Start of Extracted entries
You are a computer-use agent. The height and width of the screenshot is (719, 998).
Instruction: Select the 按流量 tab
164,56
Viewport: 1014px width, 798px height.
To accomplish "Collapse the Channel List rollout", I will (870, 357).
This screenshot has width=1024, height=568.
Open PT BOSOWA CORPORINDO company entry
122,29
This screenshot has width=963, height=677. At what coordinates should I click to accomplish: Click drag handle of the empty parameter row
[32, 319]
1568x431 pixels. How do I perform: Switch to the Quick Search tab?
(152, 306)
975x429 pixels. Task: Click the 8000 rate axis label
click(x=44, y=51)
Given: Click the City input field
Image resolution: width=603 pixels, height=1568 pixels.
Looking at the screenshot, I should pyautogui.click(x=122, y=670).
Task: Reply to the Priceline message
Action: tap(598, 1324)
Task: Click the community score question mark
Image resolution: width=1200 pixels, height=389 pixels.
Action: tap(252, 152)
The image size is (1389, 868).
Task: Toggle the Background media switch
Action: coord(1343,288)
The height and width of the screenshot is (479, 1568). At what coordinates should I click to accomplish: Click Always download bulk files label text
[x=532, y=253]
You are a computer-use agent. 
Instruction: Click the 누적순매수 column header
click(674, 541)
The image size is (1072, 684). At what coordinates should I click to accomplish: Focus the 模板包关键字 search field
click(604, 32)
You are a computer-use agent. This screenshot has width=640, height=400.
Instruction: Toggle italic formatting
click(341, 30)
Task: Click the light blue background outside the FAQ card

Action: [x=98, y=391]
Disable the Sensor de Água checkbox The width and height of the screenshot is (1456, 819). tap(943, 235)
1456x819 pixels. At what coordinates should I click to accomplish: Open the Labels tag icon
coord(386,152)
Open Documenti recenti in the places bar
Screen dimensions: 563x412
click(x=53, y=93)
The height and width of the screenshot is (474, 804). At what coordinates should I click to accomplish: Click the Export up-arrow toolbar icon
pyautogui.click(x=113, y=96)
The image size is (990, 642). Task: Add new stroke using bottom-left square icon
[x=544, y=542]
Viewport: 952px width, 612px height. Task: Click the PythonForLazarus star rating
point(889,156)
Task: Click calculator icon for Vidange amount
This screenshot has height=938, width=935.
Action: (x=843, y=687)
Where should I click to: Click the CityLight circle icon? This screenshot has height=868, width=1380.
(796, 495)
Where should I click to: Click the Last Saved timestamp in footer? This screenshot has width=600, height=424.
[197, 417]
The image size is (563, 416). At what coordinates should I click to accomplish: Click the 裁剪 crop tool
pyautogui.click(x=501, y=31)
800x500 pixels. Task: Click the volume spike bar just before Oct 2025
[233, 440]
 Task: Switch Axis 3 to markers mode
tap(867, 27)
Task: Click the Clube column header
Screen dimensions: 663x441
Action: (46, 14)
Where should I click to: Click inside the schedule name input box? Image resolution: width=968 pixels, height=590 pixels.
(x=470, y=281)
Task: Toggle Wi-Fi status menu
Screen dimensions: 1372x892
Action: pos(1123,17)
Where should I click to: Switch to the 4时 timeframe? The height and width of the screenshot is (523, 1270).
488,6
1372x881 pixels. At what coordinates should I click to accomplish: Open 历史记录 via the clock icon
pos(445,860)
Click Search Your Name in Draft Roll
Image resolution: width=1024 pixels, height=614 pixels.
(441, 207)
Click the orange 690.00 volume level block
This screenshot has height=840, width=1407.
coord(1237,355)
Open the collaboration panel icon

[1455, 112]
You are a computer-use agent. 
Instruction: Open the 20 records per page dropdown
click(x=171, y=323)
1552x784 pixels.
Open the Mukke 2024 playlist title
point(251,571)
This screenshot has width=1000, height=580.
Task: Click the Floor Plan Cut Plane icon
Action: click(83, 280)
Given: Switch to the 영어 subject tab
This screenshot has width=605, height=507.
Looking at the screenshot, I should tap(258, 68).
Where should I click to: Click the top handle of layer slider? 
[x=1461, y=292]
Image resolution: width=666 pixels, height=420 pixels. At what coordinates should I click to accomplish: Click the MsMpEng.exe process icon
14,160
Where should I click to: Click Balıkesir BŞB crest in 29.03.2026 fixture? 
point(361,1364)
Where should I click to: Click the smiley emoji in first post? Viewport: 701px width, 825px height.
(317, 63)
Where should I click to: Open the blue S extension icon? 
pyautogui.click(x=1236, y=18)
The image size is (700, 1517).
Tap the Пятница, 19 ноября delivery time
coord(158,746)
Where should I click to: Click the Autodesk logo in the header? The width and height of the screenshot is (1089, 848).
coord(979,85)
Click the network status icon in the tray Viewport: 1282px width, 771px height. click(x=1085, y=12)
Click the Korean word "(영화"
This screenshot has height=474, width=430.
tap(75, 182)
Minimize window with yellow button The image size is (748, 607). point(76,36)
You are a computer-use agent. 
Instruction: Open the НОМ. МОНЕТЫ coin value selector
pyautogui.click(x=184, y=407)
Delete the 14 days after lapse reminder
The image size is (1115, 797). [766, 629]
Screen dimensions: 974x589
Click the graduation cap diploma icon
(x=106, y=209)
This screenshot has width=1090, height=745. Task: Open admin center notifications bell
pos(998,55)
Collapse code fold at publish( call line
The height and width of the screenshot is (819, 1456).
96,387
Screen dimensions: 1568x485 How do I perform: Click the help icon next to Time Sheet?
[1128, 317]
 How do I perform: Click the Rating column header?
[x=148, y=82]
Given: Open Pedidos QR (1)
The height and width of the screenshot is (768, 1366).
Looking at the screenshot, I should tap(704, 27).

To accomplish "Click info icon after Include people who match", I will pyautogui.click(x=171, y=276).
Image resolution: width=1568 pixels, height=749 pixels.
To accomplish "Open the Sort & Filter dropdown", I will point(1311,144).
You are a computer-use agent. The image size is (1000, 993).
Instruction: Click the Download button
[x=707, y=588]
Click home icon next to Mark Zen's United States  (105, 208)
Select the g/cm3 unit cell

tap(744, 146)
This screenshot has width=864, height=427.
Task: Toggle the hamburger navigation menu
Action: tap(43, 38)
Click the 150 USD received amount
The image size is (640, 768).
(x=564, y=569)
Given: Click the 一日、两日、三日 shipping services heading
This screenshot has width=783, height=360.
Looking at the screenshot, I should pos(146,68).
End of Extracted entries
◆ Exercise directions:
How many lines in the records contain the string "dimensions"? Case counts; give only the number.

◆ Result below:
5